Relativamente ao cancro do estômago, a perspetiva é um pouco diferente dado que não é precedido, como no caso do intestino, por um pólipo. As pessoas devem estar particularmente atentas a alguns sintomas que possam surgir, designadamente dificuldade em fazer a digestão, sensação de enfartamento, perda de apetite, emagrecimento. Neste caso, é fundamental realizar uma endoscopia digestiva alta no contexto da qual é importante averiguar se há uma infeção do estômago pela bactéria Helicobacter pylori, reconhecidamente uma agente cancerígena. 

Ainda no tubo digestivo, o cancro do esófago é o menos frequente dos três e pode ocorrer como complicação rara da Doença de Refluxo Gastro-Esofágico ou em pessoas com hábitos tabágicos e alcoólicos acentuados. Neste caso, o sintoma que chama a atenção para a possibilidade da sua existência é a dificuldade em engolir os alimentos, bem como o emagrecimento. Quando ocorrem estes sintomas, o exame a realizar é uma endoscopia digestiva alta. 

O cancro do fígado é um dos cancros que se espera que mais aumente nos próximos 30 anos, de um modo geral com mau prognóstico. Está fortemente relacionado com a existência de cirrose hepática (estado de destruição da estrutura do fígado, com morte das células, aparecimento de cicatrizes). Importa salientar as causas mais frequentes da cirrose hepática, que incluem os hábitos alcoólicos, a infeção pelo vírus da hepatite B e C e o fígado gordo. Esta última causa tem vindo a ganhar uma importância crescente e está muitas vezes relacionada com hábitos de vida pouco saudáveis. 

O cancro do pâncreas é também um dos cancros que se espera que aumente nos próximos 30 anos. Era, tradicionalmente, uma doença que aparecia em idades muito avançadas da vida, mas a verdade é que se tem vindo a diagnosticar em idades mais jovens. O consumo excessivo de tabaco e álcool, obesidade, idade avançada e alguns quistos do pâncreas têm associado um risco aumentado de vir a desenvolver cancro. Alguns sintomas deste cancro podem incluir olhos amarelos (icterícia), dor abdominal por vezes com irradiação para as costas, bem como alguns outros muito pouco específicos como sejam a falta de apetite, cansaço e perda de peso. Infelizmente, o diagnóstico é habitualmente tardio e não está disponível nenhum método de rastreio que permita fazer um diagnóstico precoce. 

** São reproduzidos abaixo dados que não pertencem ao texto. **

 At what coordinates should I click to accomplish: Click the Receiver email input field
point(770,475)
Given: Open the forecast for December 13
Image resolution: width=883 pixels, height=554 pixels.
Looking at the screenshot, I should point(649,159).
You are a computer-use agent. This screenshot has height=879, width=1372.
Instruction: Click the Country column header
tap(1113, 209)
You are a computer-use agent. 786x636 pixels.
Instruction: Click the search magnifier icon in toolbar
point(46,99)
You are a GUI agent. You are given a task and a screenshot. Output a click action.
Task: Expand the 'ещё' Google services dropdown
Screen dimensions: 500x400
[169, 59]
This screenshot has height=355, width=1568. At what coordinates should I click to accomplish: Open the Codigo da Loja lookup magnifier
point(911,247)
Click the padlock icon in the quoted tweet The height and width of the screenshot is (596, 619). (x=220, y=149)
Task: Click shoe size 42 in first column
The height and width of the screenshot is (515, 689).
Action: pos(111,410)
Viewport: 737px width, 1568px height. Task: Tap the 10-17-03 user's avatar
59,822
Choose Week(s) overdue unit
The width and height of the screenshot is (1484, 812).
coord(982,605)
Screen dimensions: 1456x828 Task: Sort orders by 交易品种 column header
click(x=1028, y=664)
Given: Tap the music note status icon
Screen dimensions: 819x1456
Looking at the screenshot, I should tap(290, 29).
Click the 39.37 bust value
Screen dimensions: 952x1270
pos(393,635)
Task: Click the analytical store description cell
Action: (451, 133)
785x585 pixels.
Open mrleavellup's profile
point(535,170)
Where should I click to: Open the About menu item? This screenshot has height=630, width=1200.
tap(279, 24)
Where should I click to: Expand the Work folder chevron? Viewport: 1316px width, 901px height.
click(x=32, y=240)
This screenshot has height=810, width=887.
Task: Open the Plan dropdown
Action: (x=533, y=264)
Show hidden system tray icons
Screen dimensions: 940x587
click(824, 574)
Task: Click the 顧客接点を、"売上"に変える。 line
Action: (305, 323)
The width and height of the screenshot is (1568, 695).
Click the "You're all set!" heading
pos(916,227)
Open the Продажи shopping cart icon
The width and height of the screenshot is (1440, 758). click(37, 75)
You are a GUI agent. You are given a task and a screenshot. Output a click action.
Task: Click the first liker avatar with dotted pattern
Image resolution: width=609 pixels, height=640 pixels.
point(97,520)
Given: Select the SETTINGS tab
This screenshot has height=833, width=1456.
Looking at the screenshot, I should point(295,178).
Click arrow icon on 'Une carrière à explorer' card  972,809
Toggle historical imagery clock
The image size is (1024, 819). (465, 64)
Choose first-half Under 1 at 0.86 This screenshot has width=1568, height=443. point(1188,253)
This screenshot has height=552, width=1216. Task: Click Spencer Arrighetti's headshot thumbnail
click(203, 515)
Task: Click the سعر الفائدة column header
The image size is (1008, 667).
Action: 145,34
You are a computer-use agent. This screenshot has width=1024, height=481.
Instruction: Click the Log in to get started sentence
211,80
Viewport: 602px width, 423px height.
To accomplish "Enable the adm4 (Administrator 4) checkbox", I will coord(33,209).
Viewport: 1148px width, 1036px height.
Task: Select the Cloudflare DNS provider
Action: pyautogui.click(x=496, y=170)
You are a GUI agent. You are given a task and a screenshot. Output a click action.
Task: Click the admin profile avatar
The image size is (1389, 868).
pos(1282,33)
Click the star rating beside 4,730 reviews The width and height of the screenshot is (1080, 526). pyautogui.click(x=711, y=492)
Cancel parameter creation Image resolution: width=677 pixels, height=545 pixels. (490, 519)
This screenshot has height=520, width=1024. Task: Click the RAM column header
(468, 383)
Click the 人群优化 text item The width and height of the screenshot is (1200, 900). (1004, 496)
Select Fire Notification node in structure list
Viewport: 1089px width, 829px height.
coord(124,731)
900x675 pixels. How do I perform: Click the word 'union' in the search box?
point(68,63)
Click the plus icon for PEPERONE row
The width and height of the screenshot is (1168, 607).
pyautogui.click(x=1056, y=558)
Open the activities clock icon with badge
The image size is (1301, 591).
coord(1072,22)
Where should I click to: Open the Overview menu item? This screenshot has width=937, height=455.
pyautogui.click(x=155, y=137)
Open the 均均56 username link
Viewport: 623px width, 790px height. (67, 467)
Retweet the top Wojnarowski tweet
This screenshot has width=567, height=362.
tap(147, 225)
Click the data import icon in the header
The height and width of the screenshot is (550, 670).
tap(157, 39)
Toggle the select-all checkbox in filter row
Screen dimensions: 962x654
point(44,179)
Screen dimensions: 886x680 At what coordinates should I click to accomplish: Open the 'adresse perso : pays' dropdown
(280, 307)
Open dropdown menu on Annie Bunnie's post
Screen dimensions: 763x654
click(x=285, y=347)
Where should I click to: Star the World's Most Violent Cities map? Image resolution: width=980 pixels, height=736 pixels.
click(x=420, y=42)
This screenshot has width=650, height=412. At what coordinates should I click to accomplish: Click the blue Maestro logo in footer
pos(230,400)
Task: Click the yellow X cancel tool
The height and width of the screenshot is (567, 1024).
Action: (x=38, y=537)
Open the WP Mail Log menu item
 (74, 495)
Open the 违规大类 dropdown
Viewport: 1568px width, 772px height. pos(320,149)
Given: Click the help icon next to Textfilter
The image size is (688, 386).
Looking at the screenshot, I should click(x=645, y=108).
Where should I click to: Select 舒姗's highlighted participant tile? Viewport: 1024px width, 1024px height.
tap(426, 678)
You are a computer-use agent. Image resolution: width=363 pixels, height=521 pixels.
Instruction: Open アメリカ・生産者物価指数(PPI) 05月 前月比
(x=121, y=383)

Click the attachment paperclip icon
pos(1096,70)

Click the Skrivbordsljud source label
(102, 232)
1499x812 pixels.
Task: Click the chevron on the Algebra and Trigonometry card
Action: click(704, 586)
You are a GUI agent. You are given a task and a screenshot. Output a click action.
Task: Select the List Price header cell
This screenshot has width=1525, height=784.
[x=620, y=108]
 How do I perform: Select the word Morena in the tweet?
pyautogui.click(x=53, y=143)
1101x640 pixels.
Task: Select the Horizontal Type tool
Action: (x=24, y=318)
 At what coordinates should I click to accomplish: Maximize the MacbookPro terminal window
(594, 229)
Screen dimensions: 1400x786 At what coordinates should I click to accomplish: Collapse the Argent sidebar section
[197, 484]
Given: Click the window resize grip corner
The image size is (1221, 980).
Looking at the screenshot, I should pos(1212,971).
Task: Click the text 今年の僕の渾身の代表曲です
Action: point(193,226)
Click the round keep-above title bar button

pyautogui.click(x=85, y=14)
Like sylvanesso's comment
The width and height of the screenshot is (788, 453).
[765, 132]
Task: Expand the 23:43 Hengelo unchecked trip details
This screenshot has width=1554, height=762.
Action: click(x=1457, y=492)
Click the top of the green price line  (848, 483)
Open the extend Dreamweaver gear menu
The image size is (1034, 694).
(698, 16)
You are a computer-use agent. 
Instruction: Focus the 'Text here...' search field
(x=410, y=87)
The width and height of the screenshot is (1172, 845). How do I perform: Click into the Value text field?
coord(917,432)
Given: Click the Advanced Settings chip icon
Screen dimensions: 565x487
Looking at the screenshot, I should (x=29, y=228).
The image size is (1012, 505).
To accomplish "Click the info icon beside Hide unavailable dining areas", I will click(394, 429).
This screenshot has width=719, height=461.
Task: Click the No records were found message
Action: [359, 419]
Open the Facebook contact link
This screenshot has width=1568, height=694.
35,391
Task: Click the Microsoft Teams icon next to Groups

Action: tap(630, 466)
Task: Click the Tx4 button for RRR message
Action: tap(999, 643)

Quais são as recomendações da Sociedade Portuguesa de Gastrenterologia para prevenir o aparecimento destes tumores? Fazer o rastreio do cancro de intestino entre os 45 e os 50 anos, fazer análises ao fígado (ALT), não fumar, não beber álcool em excesso, apenas 1 a 2 bebidas por dia, controlar o excesso de peso e fazer exercício físico.